→ Your goal
Repeat the lines from the one with "You are a GUI" to the one with "coord(648,696)", including both, and leave out the pictures.

→ Materials provided
━━━━

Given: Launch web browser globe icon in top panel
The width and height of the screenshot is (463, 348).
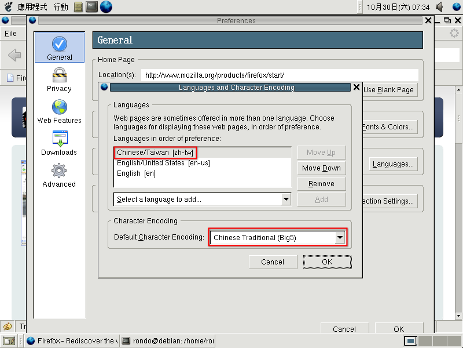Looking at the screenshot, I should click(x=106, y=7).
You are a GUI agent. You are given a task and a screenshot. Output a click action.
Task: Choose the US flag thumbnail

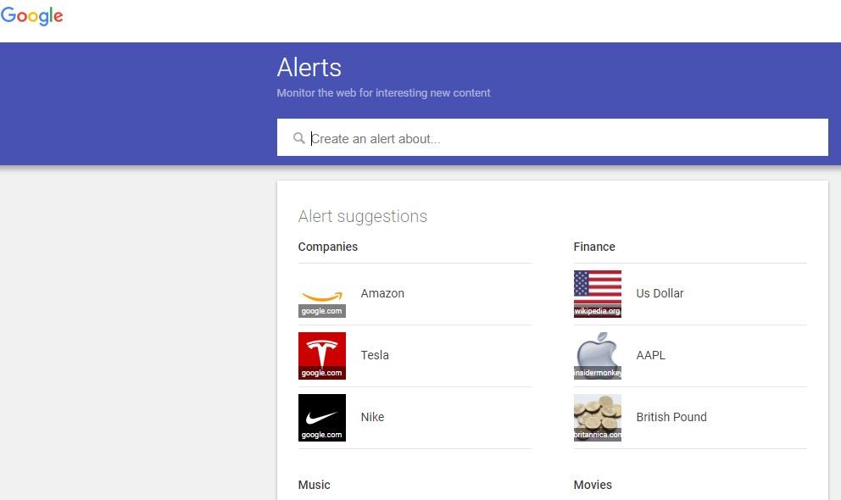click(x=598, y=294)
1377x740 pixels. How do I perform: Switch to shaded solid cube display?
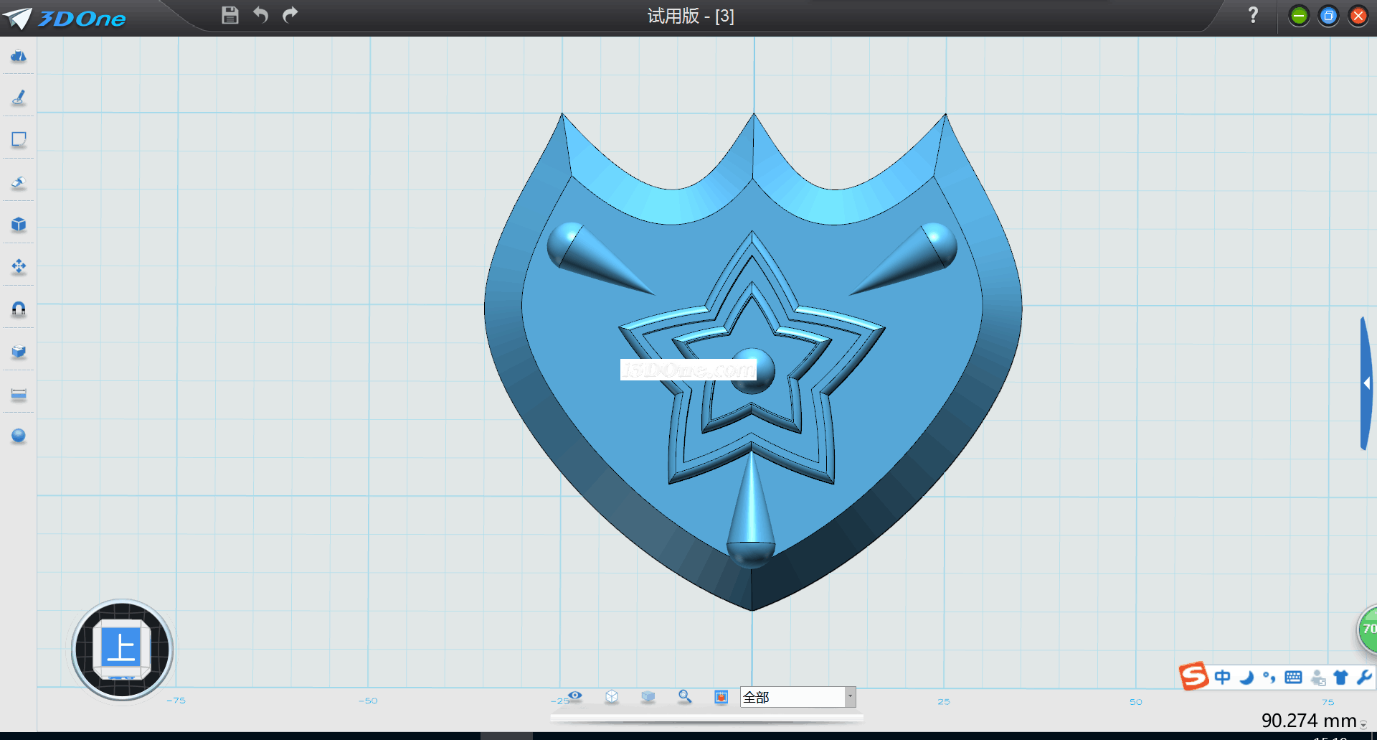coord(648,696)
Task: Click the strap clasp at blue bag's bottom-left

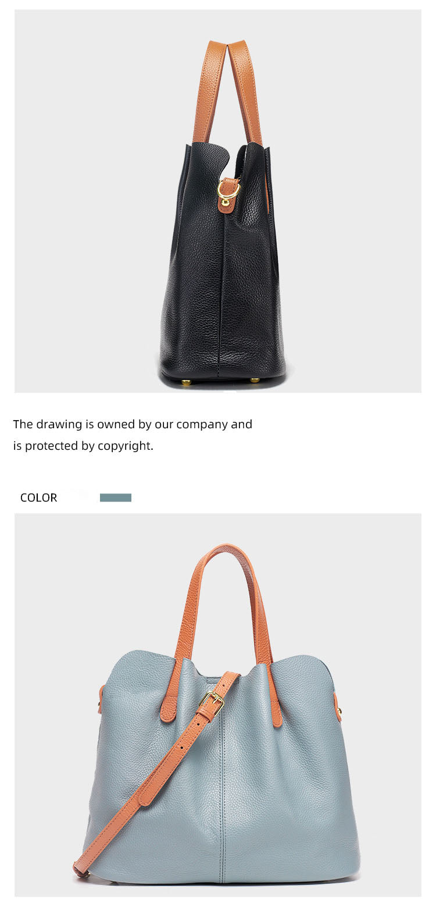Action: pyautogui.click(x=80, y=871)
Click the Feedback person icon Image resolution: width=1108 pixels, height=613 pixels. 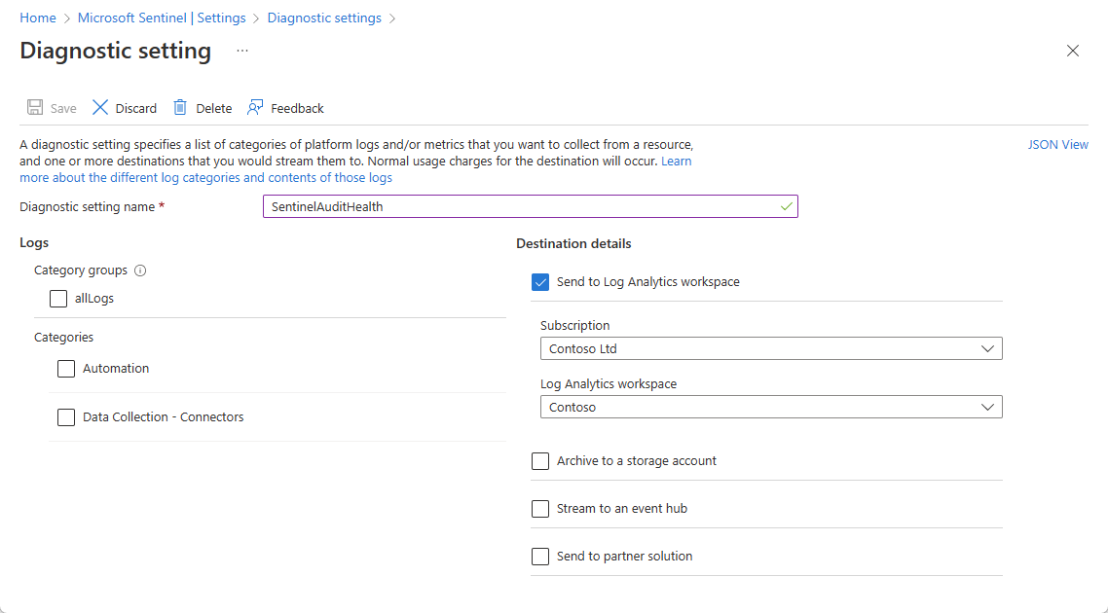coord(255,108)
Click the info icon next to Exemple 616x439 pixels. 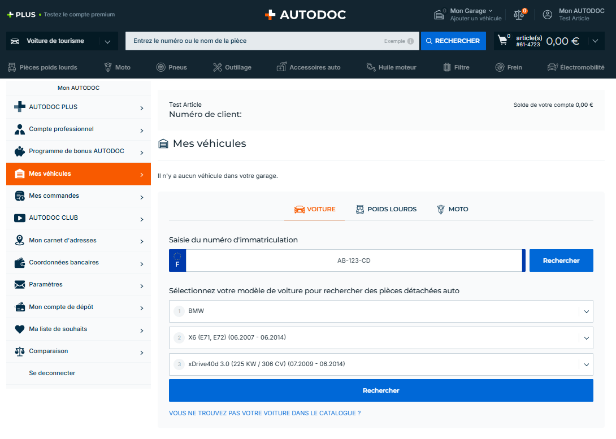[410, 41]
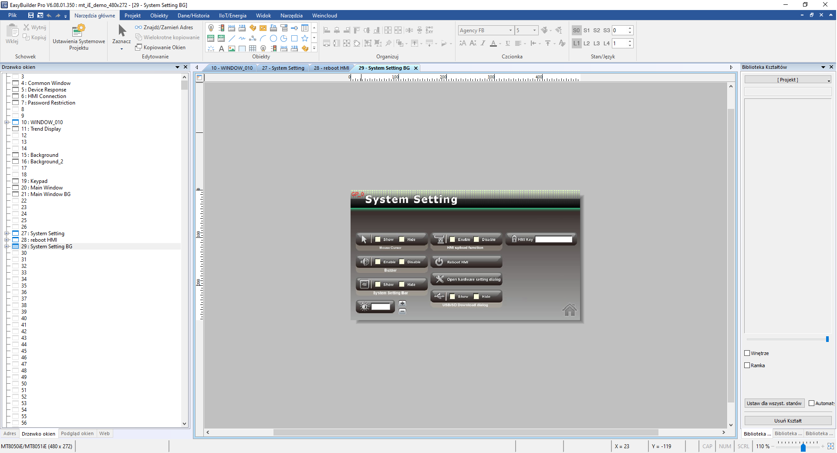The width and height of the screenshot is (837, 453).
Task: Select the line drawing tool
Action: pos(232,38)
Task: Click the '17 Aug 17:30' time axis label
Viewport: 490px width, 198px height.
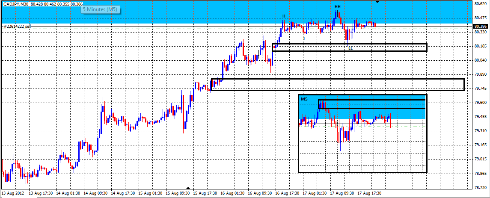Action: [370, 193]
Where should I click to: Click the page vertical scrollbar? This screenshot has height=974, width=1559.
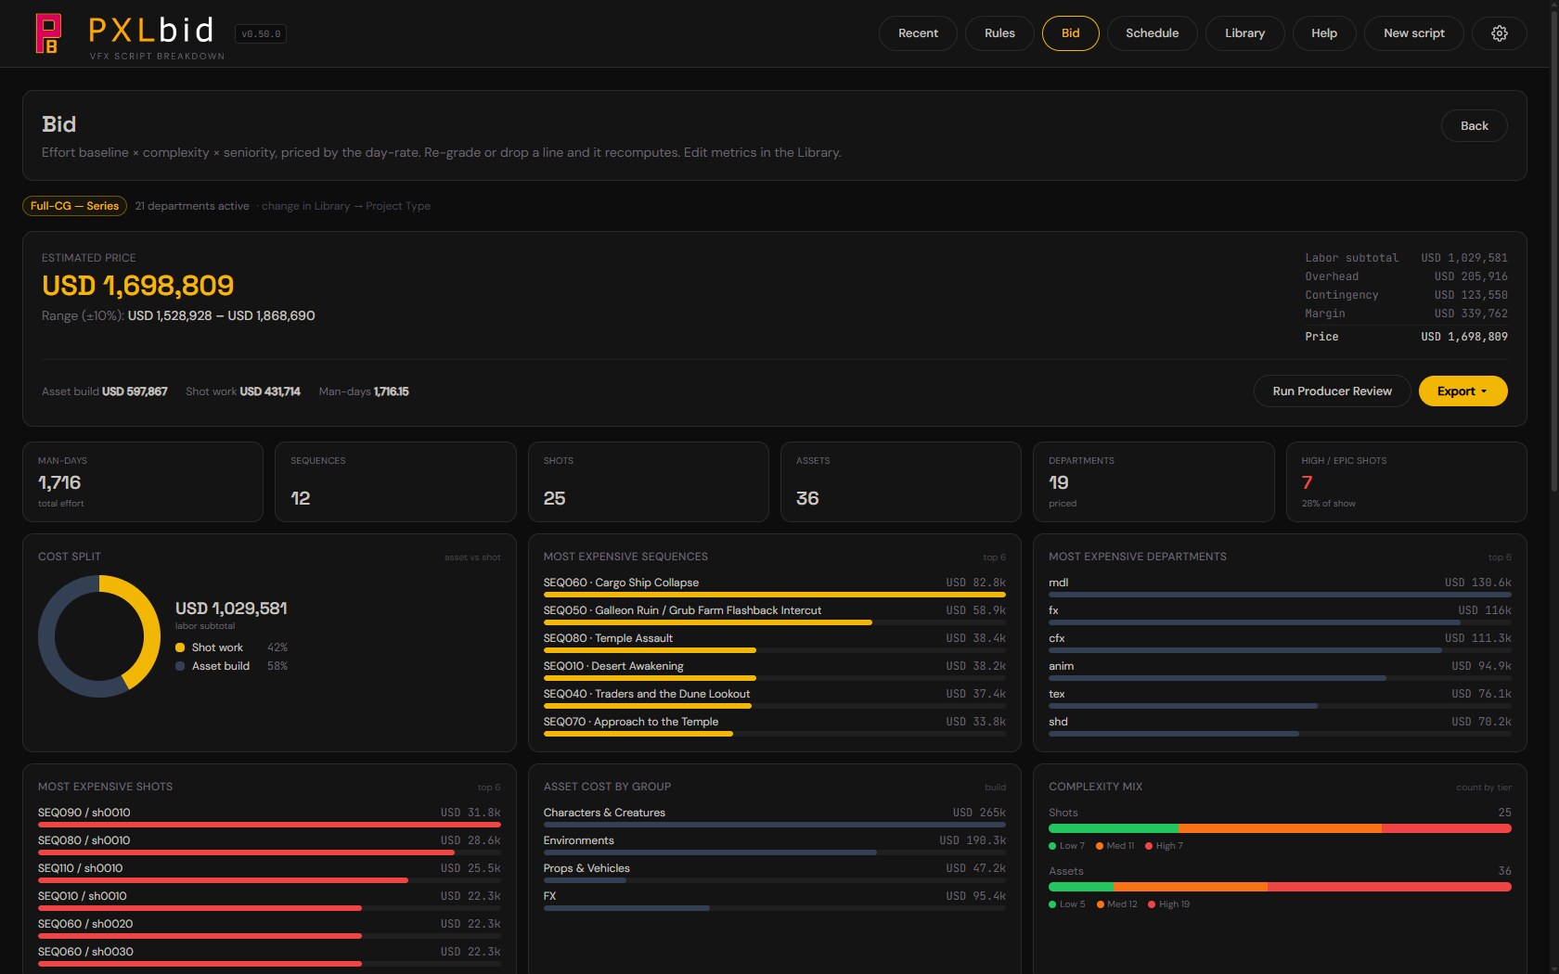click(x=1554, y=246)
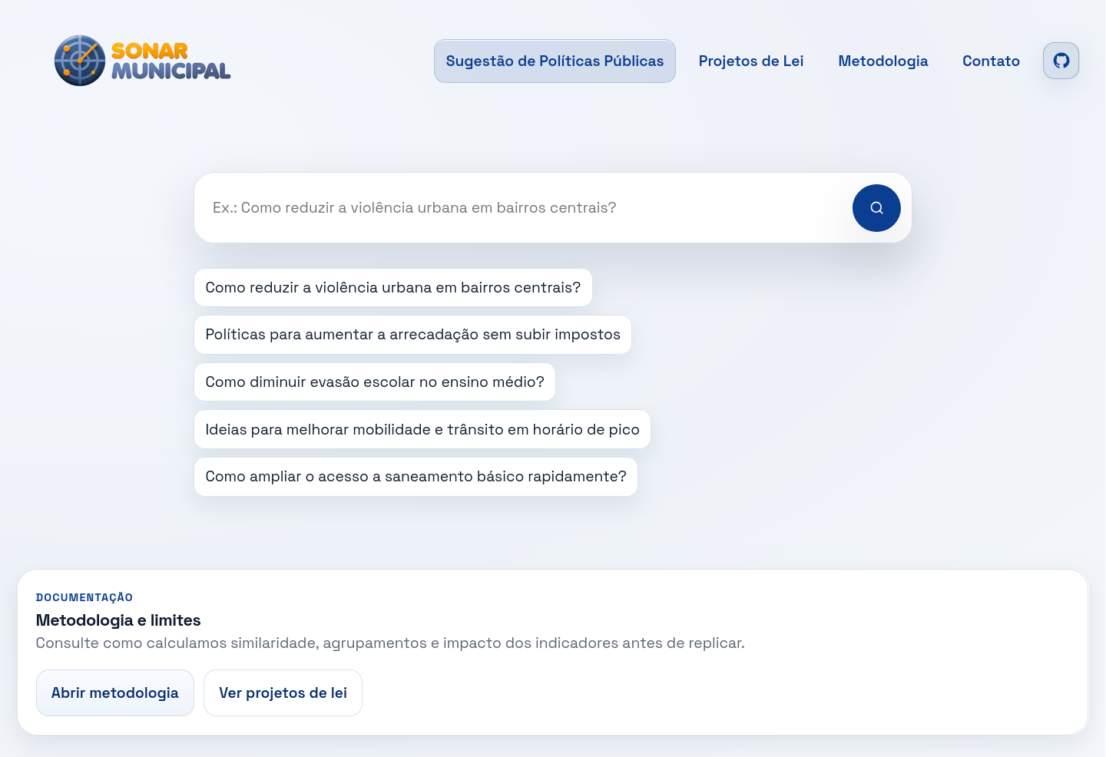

━━━━

→ Final answer
You are a GUI agent. You are given a task and a screenshot. Output a click action.
Task: Choose the US flag thumbnail

click(x=598, y=294)
1377x740 pixels. How do I perform: Switch to shaded solid cube display?
coord(648,696)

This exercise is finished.